2008-01-23
QUARTA-CRESCENTE
Risoleta Pinto Pedro


SEGURANÇA PRIVADA

Vou a passar de carro perto de um bairro daqueles… difíceis. Atravessando-se à minha frente, um rapaz com todo o ar de ser dali, quase me obriga a parar. Atravessa lenta e desafiadoramente fora da passadeira. Como se não bastasse, pára mesmo à minha frente. Objectivo aparente: apanhar uma beata do chão. Quando se ergue vira-me ostensivamente as costas e observa minuciosamente a beata. Parado, no meio da estrada, eu parada para não o atropelar, a ver em que vai dar aquilo. É então que olho com atenção para as costas dele e no blusão que traz vestido a espantosa expressão aí gravada: “Segurança privada”.

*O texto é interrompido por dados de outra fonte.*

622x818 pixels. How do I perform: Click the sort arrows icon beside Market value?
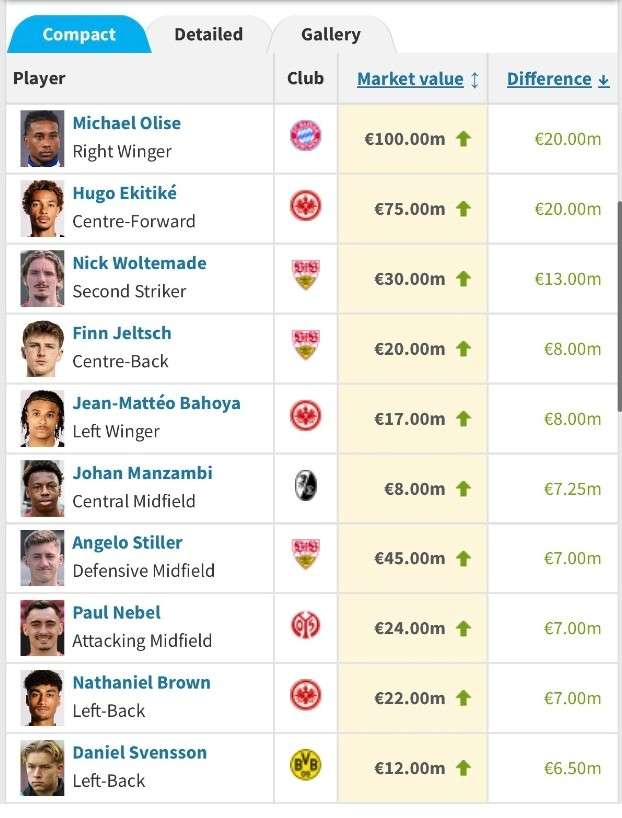(x=474, y=80)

Fico perplexa como perante uma revelação. É uma revelação. A verdade existe nos mais desencaminhados caminhos, nos mais desencontrados lugares. “Segurança privada”. Afinal, a única segurança que existe. Nem condomínios fechados, nem esquadras da polícia, nem seguranças armados, nem guardas-nocturnos, nem companhias de seguros, nem seguros de saúde nos seguram. Somos nós o guarda-nocturno e diurno em condomínio aberto e segurança e seguro e saúde. Ou não haverá nunca instituições que nos segurem. E é o que vamos observando: não há instituições ditas de segurança que nos cheguem: cada vez mais esquadras, cada vez mais armas, cada vez mais polícias, cada vez mais seguros de saúde e de doença e de incêndio e de roubo e de inundação e de vida e de morte e do diabo a sete e cada vez menos segurança. Porque tudo está baseado num imenso equívoco desde que foi proclamado esse outro enorme engano de que o inferno são os outros. Quando na verdade o inferno, o nosso inferno, somos nós. E também o céu. Temos tudo. É só escolher. Tão simples, tão simples… e tão difícil. Tão aparentemente utópico. Ali, naquele “não lugar” (é o que significa “utopia” e era onde eu estava, foi onde se deu a epifania) eu percebi também que a utopia é possível. O equívoco é que a temos procurado em lugares, quando ela apenas se realiza em não lugares como aquele onde eu estava: dentro de mim.

O rapaz vira-se com a sua beata, olha-me com ar “seguro”, sorrio-lhe, retribui, agradece, afasta-se um pouco inseguro, surpreendido com este estranho e diferente sentimento de segurança que vivemos na troca dos sorrisos. Privada.